Difficile de mettre Lucio Bukowski dans une case. Certes il fait partie d’un collectif de rappeurs, l’Animalerie, à Lyon. mais c’est trop réducteur. Ce nouveau projet, le troisième de l’année nous conforte dans l’idée qu’il s’agit plutôt de textes mis en musique. « Mec je t’emmerde j’fais pas du rap mais d’la littérature », prévient-t-il lui-même dans le titre Impopulaire.
Et puisqu’il travaille en indépendant, vendant ses morceaux sur internet, il peut dire ce qui lui plaît, et d’ailleurs il ne s’en prive pas. Tout y passe. Que ce soit la situation politique actuelle : « La République a un jeu d’merde #MichèleLaroque » (Obsolescence programmée), le rap : « Garde ta morale hip-hop connard j’ai pas ton âge » (Impopulaire), l’époque en général : « Cette époque n’est qu’une poufiasse dans du putain d’Dior » (De la survie des fauves en terre moderne). Mais sa critique, qu’on l’accepte ou pas, est toujours instructive. On retrouve chez le MC une sorte de volonté d’éduquer les auditeurs, lorsqu’il nous offre généreusement ses références, celle du rap bien sûr (KMD par exemple), mais aussi de la littérature (Henri Michaux) ou bien la philosophie (Spinoza). On peut juste regretter que, dans sa recherche de la formule-choc, il se laisse aller à quelques facilités qui font sourire mais se répètent un peu.
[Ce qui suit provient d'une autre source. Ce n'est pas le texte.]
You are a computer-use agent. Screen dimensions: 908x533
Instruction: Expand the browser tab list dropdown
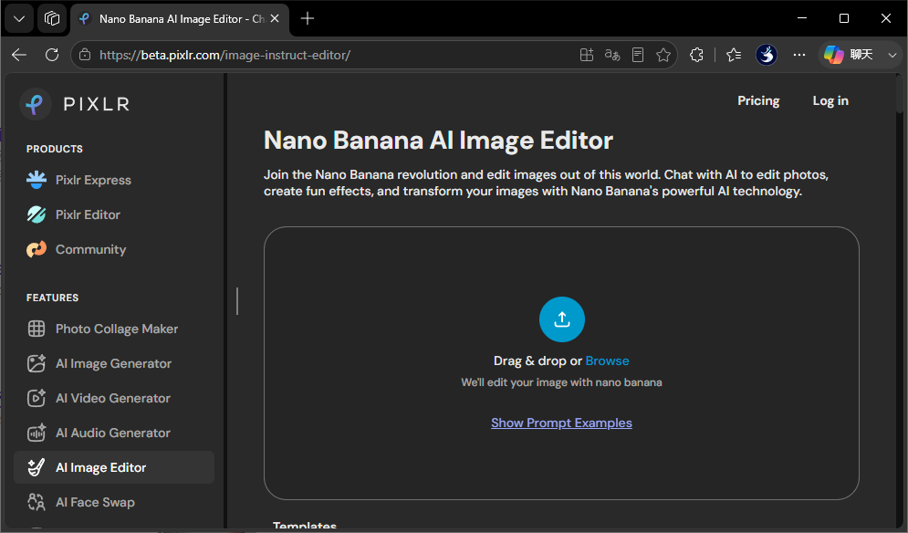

Bienvenue chez un auteur misanthrope pour qui le seul plaisir réside dans l’écriture. Pourtant, derrière cette lourde ambiance politique et philosophique, qu’accentuent d’ailleurs les beats oppressants réalisé par Tcheep, producteur de la scène lyonnaise, se cache une vraie bouffée de poésie, une maîtrise incontestable des mots de la part de celui qui se veut poète avant d’être rappeur. Le titre Eternel printemps, avec son accompagnement moins sauvage nous offre un instant de répit dans ce monde pessimiste, car, comme le conclut Lucio : « Sais-tu que la liqueur n’est pas celle que tu bois ? C’est un poème, c’est une femme, c’est Dieu et l’éternel printemps ».
Voici donc le cri d’un fauve, qui tente comme il peut de survivre dans ces terres modernes et hostiles : par un mélange de beauté et de réalisme.